例えば、オムロンはNTTドコモ、ノキアと共同で滋賀県の草津事業所に実証環境を構築し「フリー生産ライン」の実証を進めている(写真)。生産設備のネットワークを無線化し、自動搬送ロボットも組み合わせて、工程ごとに切り離したレイアウトフリーな生産ラインを実現。需要の変動に応じて生産ラインを迅速に組み換えられるようにするのが狙いだ。

オムロンが1月12日にオープンした「オートメーションセンタKUSATSU(ATC-KUSATSU)」。ローカル5Gを使ったフリー生産ラインの実証、共同検証等を行う
地域創生の基盤インフラに
製造業ではこの他にも、新たなユースケースが次々と出てきている。代表例が映像伝送・解析だ。
生産現場を撮影した高精細映像をローカル5Gの高速・大容量通信でサーバー/クラウドに伝送し、AIで解析して作業の正確性を判定する、熟練者が遠隔地から映像を見ながら現場作業員を指導・支援するといった用途がある。こうしたユースケースは、建築・工事現場の作業支援や新人教育、医療現場の遠隔診断・診療など、他業界にも応用できよう。
高速・大容量通信と低遅延・高信頼通信を組み合わせた用法として有望視されるのが、建設機械の遠隔操縦だ。現場の機械と遠隔地のコックピットをネットワークで結び、現場の状況を映像でリアルタイムに確認しながら遠隔操縦する。

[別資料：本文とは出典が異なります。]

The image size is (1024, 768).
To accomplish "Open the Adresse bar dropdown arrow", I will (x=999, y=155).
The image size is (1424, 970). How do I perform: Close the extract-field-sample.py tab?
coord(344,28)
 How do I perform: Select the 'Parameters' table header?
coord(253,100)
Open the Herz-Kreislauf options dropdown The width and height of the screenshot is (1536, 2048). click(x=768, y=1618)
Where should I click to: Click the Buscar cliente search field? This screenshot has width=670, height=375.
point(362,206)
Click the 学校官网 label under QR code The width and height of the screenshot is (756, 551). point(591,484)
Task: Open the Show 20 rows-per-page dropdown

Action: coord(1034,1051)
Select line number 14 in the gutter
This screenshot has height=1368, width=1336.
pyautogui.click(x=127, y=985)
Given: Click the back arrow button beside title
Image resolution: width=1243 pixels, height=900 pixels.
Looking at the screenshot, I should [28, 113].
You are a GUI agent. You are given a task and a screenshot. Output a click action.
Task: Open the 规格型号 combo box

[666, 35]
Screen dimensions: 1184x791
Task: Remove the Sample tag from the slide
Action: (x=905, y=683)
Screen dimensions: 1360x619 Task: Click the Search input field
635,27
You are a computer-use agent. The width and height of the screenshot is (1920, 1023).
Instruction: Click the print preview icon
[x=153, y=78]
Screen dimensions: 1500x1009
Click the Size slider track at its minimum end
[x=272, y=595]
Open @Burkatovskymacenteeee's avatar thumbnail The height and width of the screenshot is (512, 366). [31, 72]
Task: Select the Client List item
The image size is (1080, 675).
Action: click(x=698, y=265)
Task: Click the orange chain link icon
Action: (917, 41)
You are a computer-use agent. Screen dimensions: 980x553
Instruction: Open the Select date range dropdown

ケーブルテレビ事業者や通信事業者/SIerは、営業エリア内でローカル5Gを使ったモバイル通信サービスの提供を目指すほか、有線ネットワークと遜色ない通信性能が確保できる利点を活かして、光ファイバーの代わりにFTTHサービスのラストワンマイルにローカル5Gを活用しようという取り組みもある。FWA(固定無線アクセス)と呼ばれるもので、配線の手間・工事費をなくせるメリットが大きいことから、大規模マンション等へのサービス提供を目指して実証実験を始める事業者も出てきている。
自治体では、スマートシティの通信基盤、地元産業のデジタル化を推進する基盤として活用しようとする方向性も見られる。観光地・商業施設における情報発信や住民向けサービスの基盤としても活用する。
また、パブリック5Gで障害や輻輳等が発生しても、その影響を受けず安定した通信環境が確保できることから、Wi-Fiの整備が進む学校や交通機関、公共施設等の情報通信インフラ、防災用ネットワークとしてもローカル5Gは有用だろう。